Bu Bahar Gelmedi Köyümün Leylekleri

Bu Bahar Gelmedi Köyümün Leylekleri

EMSALİ KARADUMAN YAZDI..

                                       BU BAHAR GELMEDİ KÖYÜMÜN LEYLEKLERİ!

Derya içre sevdalar vardı bir zamanlar düşlediğimiz. Kuşatılmamışken henüz hayalimiz, girmemişken işgal orduları cesur gönlümüzün mağrur kalesine. Parçalanmamışken zeka, kesilmemişken akıl. Vurulmamışken ta can evinden aşk.. Hücrelerine ayrılmamışken yürek.. Pır pır atarken bir kuş gibi kalp; kerem ırmağından tatlanmış ağızlarımız vardı.

            Edep abidesi gibi evinin mütevazi köşesini süsleyen kadınlar, sabır ve metanetle akşamları erinin yolunu beklerlerdi dağ gibi.  Kaçamak severdi kadınlar, kuytu köşelerde çocuklarını? Edep ve hayâyı yüzüne peçe yapan kadınlar?

            Korlanmış tandır ateşinin başında birbirine umudu müjdeleyen kanaatkâr aileleri vardı memleketimin. Avuçları bir tas suyu alan, tarihe şahitlik eden çınarlar gibi, o engin gönüllü ihtiyarlar? Ağzını bıçak açmayan, el pençe divan duran, ağ benizli gelinler?

Çatlamış dudağından akan kan topuğunu boyayan elma yanaklı çocukları vardı köyümün. O çocuklar ki ibretli sözler eden bir okyanus kadar derin ihtiyarların dizinin dibinde hayatı öğrenirlerdi. Yazması gibi yüreği de ak olan ağzı dualı, ibret vesikası nineler, tarihin canlı şahitleri olarak yerini alırdı zamanın biteviye akışında. Ciltler dolusu kitaplar yerine hayatı satır satır okuyan, yüzüne çilenin mührünü vurduğu Osmanlı kadınlar, tarihin derinliklerinden derme, yaşanmış hayatların muhkem nasihatlerini sunardı karşılıksız.  Katar katar kağnılarla, sırtında bebeği, bir milletin var oluş mücadelesinin harcı olan aslan yürekli kadınlar, gelecek sevdasının kutlu neferleriydi tarihin haddesinden süzülen. Yalın ayak, aç karın cepheden cepheye koşan kahramanlık abidesi kadınlar, tarihi yapan ve yaşayan bir abideydi dağların eteklerinde.

• _Gösterilen Malzeme_:
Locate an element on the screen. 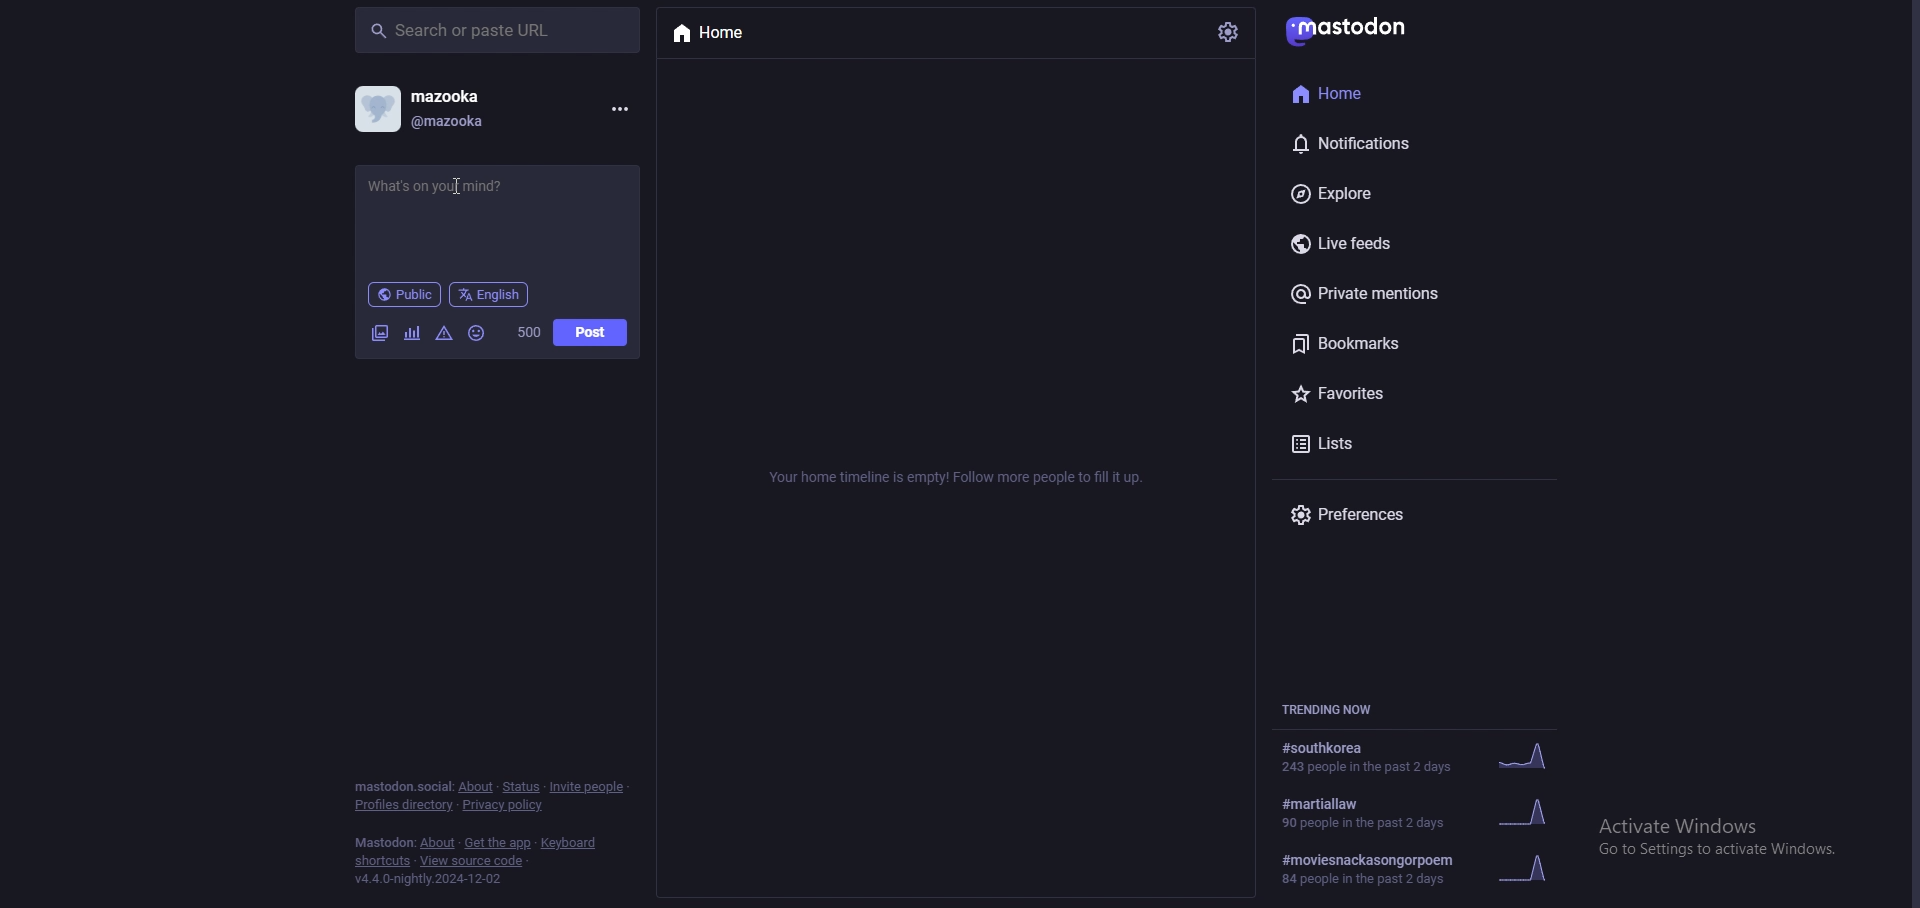 The width and height of the screenshot is (1920, 908). privacy policy is located at coordinates (502, 806).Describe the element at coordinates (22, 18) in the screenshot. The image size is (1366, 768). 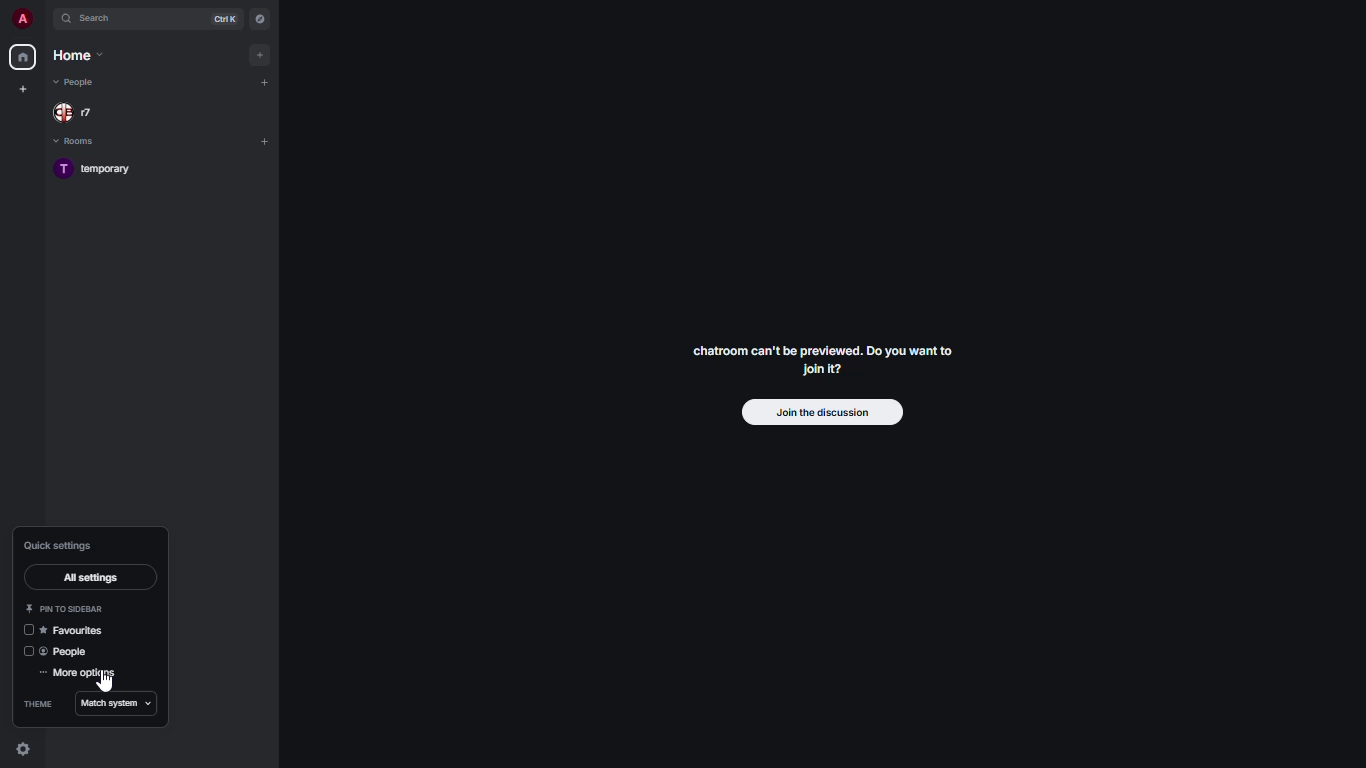
I see `profile` at that location.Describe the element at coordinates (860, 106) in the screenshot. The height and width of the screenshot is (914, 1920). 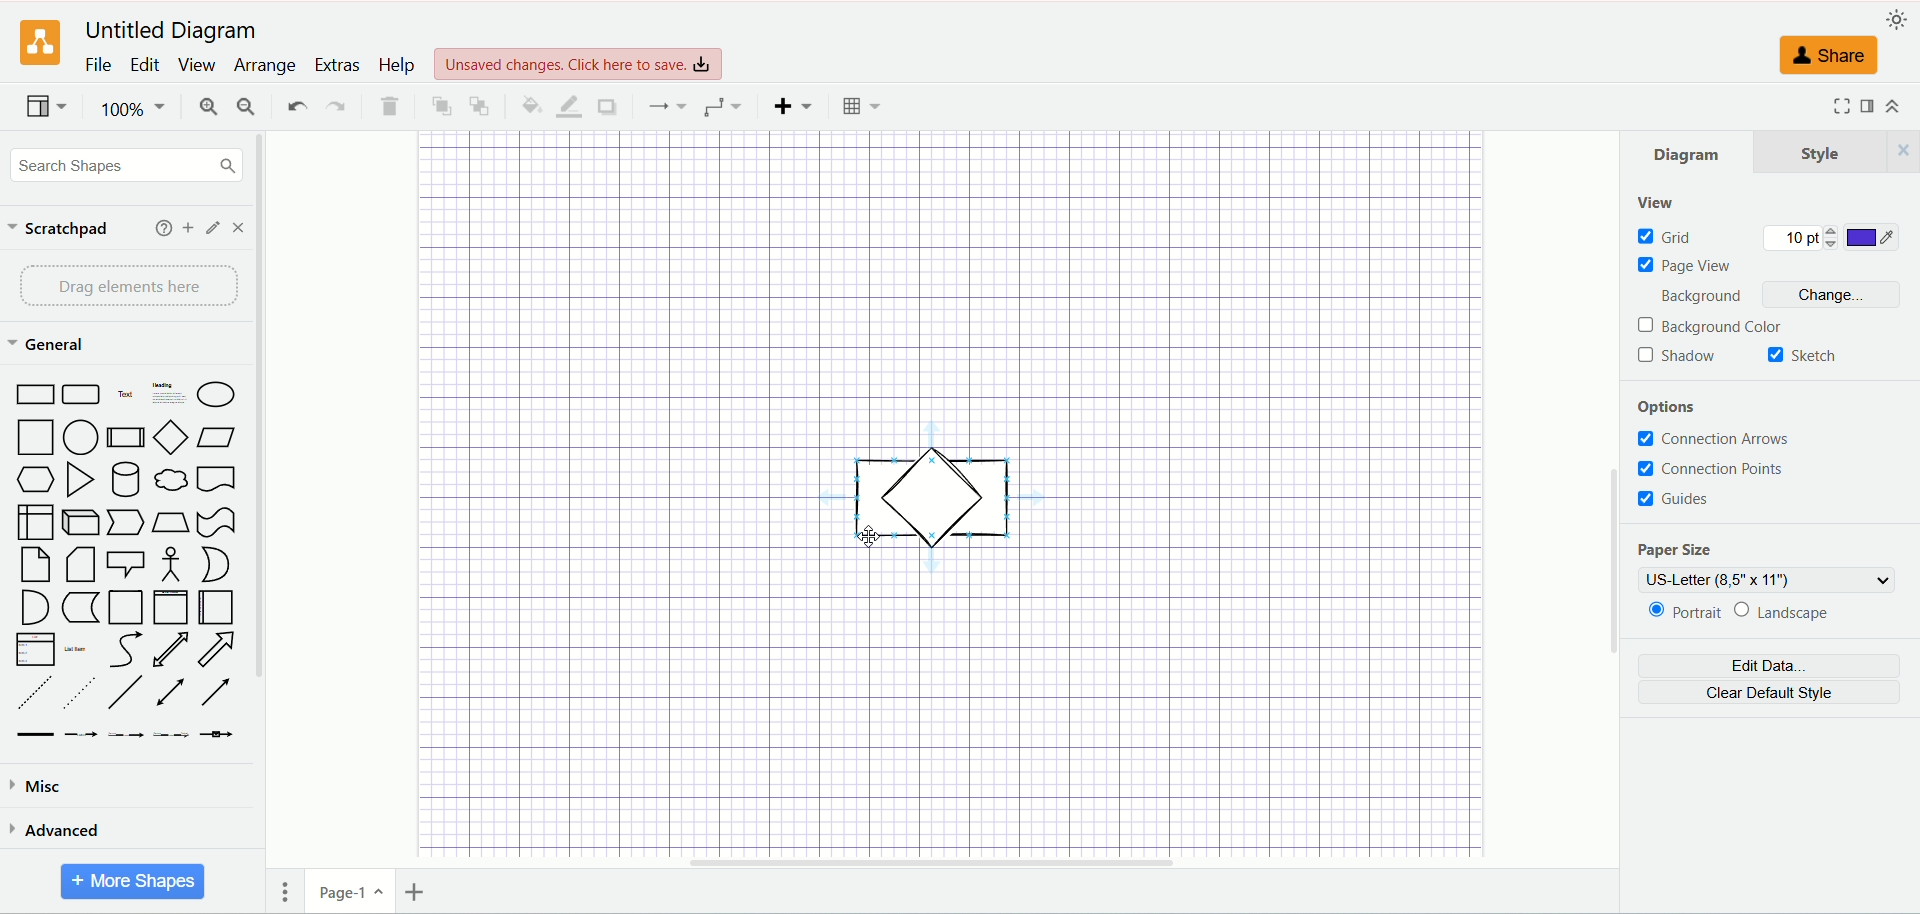
I see `Table` at that location.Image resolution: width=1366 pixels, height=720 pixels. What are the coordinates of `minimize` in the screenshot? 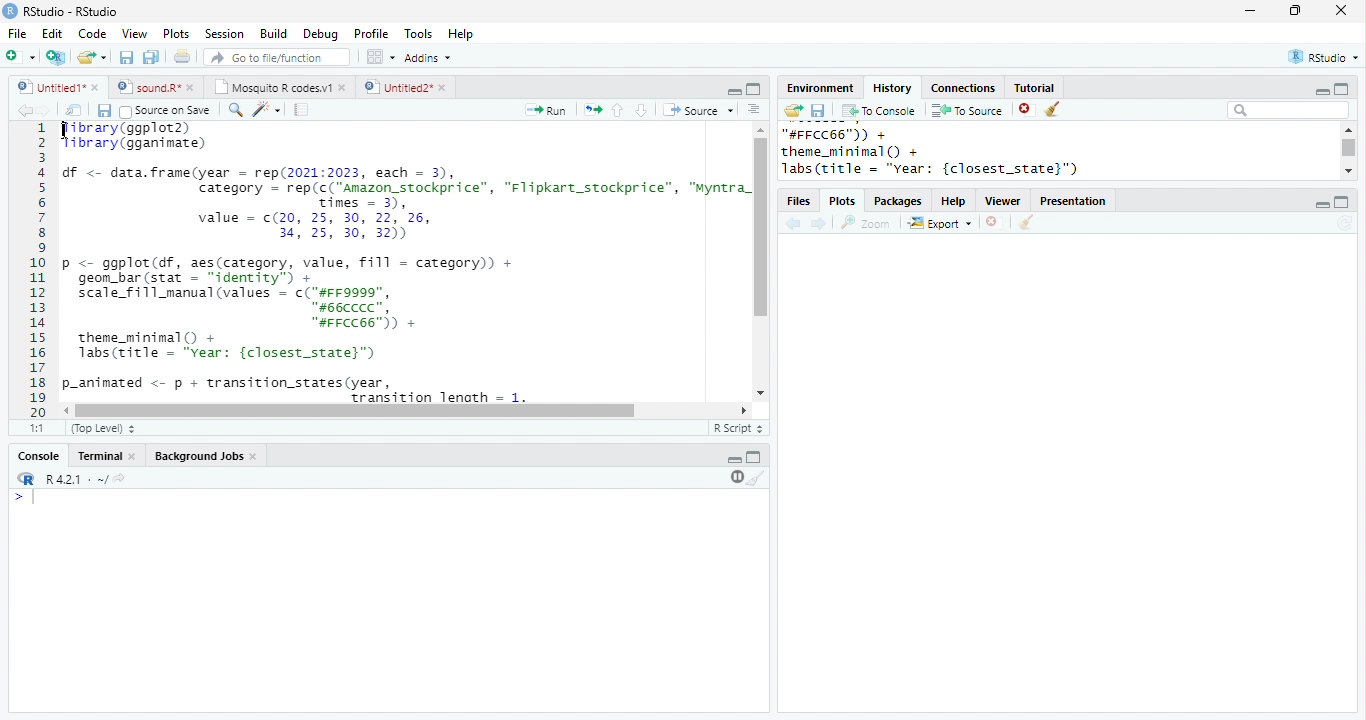 It's located at (1322, 205).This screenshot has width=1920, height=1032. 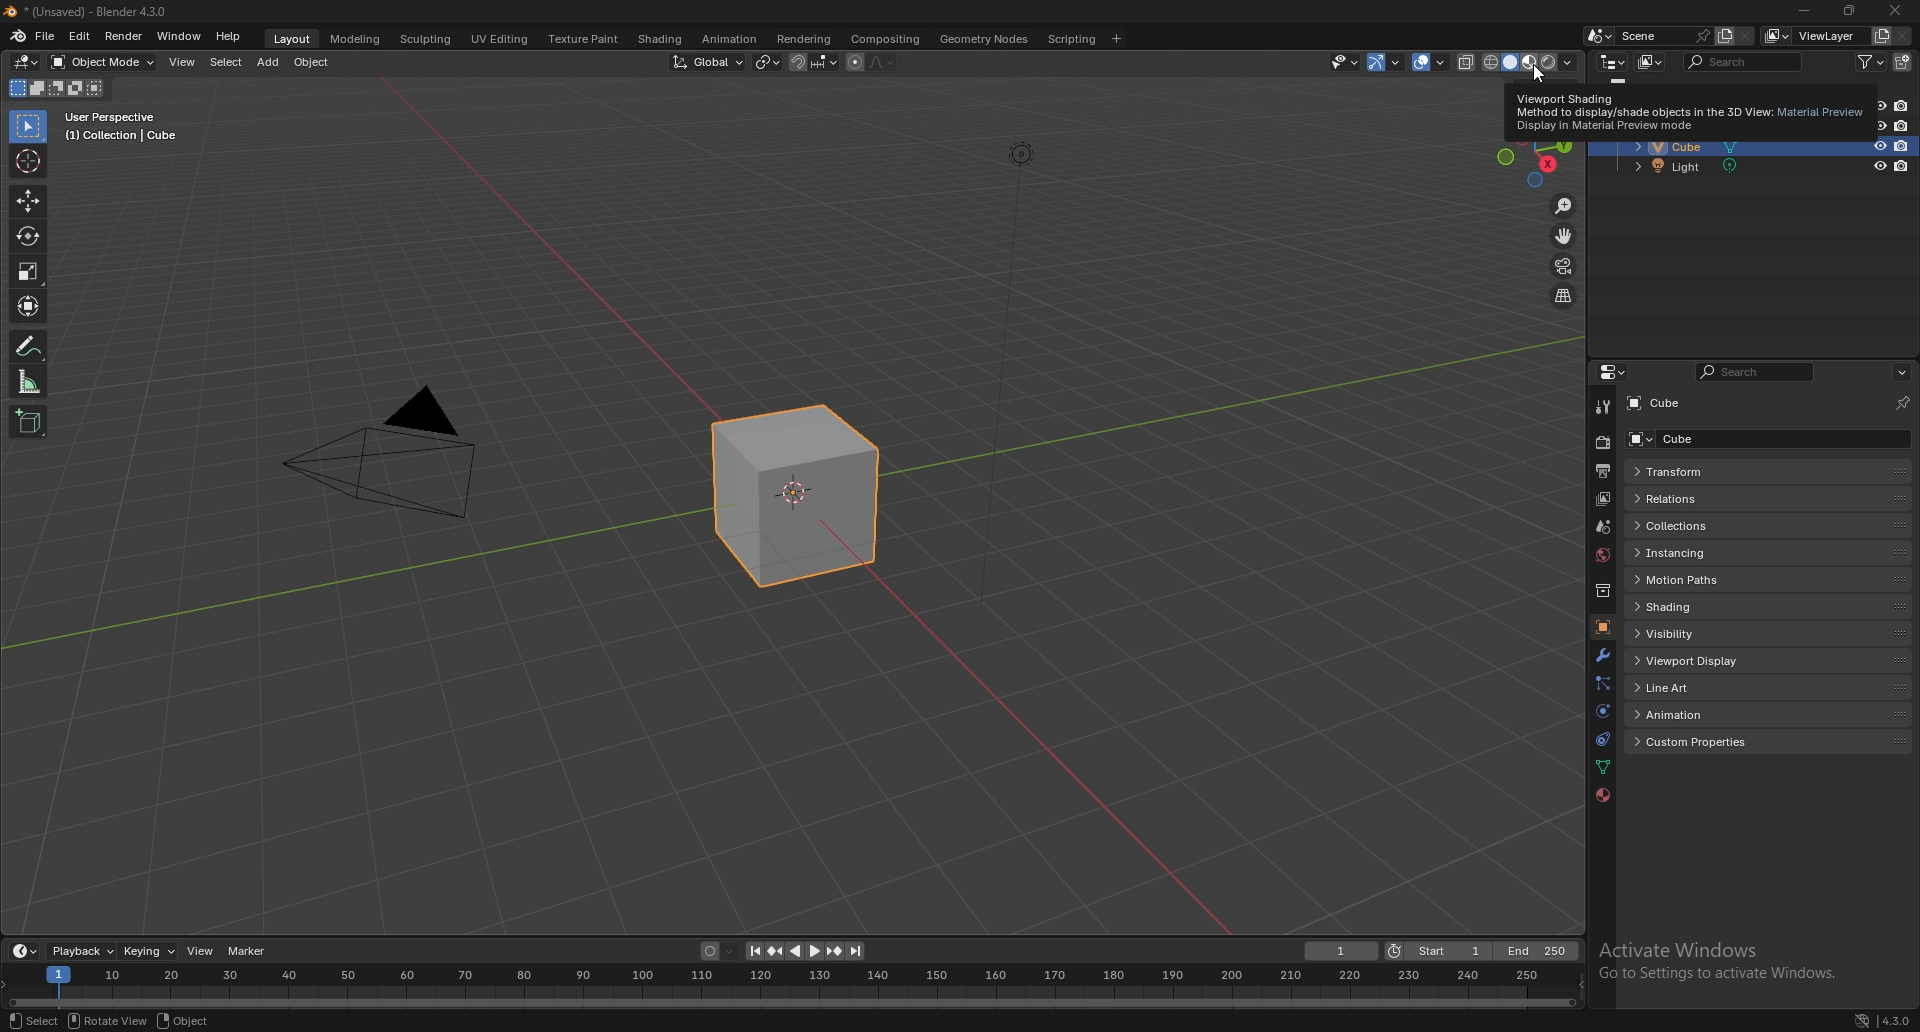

• _Görev_: Köy hayatını anlatan yazıya göre köyün çocukları hayatı kimlerin yanında öğrenirdi? Yukarıdaki malzemeye gerek yoktur.

• _Görevin Çözümü_: İbretli sözler eden, okyanus kadar derin ihtiyarların dizinin dibinde öğrenirlerdi.